И опять Тим сам удивился своему внезапному решению: в эту минуту оно впервые пришло ему в голову. А впрочем, и это решение было не так уж неожиданно: ведь с чего-нибудь да надо же начинать, если решил отправиться в плавание.
На лице сидевшего напротив человека, похожего на добродушного мопса, появилась радостная улыбка.
- Послушай-ка, Тим, да ты ведь просто счастливчик! - не без торжественности произнёс господин Рикерт. - Когда ты собираешься ехать на вокзал, трамвай меняет ради тебя свой маршрут, а когда тебе нужно найти место, ты тут же натыкаешься на человека, который может тебе его предоставить!
- Вы можете устроить меня учеником кельнера?
- Кельнер на корабле называется "стюард", - поправил его директор пароходства. - Для начала ты поработаешь мальчиком в кают-компании, а может быть, юнгой. Но самое главное сейчас вот что: родители твои согласны?
Тим немного подумал, потом ответил:
- У меня нет родителей.
О мачехе он умолчал: он знал, что она ни за что бы не разрешила ему отправиться в плавание. Да и вообще он больше ни минуты не хотел думать о том, что оставил позади. Его занимало сейчас другое: была ли его встреча с господином Рикертом и вправду счастливой случайностью? Или и здесь, как в истории с мраморной плитой и с "девятым" трамваем, приложил руку господин в клетчатом?
Вместе со смехом Тим потерял и кое-что другое: доверие к людям. А в этом, как известно, тоже мало хорошего.
Господин Рикерт спросил его о чём-то, и Тиму пришлось сделать над собой усилие, чтобы понять смысл вопроса, - голова его так и гудела от разных мыслей.
- Я спрашиваю, согласен ли ты, чтобы я о тебе немного позаботился? - повторил господин Рикерт. - Или, может быть, тебе не нравится моё лицо?

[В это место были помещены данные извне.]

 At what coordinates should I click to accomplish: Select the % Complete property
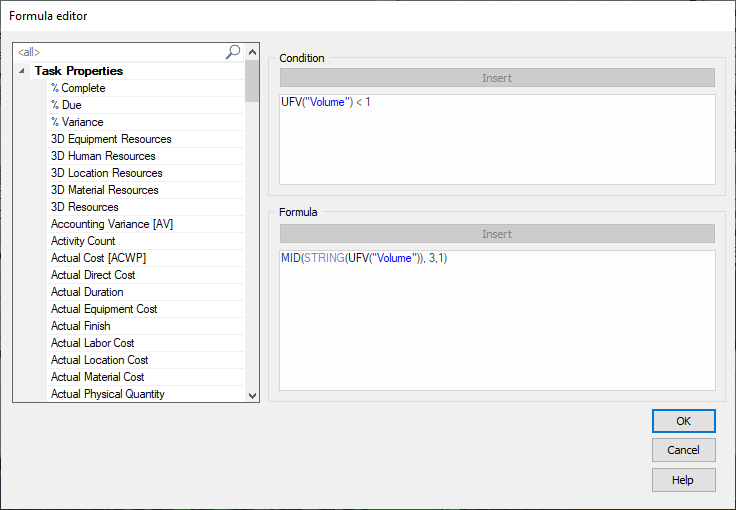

Тим ответил, не задумываясь:
- Нет, нравится! Даже очень нравится!
И это была правда. У него вдруг возникло чувство уверенности, что этот человек хотя и служащий, но вовсе не сообщник господина в клетчатом, который теперь - к этой мысли Тиму надо было ещё привыкнуть! - превратился в богатого барона Треча. И от этой уверенности Тим стал снова самым обыкновенным, доверчивым четырнадцатилетним мальчиком.
- Что с тобой? - прямо спросил его господин Рикерт. - Ты сегодня ещё ни разу не улыбнулся. А ведь у тебя было для этого столько поводов. С тобой стряслась какая-нибудь беда?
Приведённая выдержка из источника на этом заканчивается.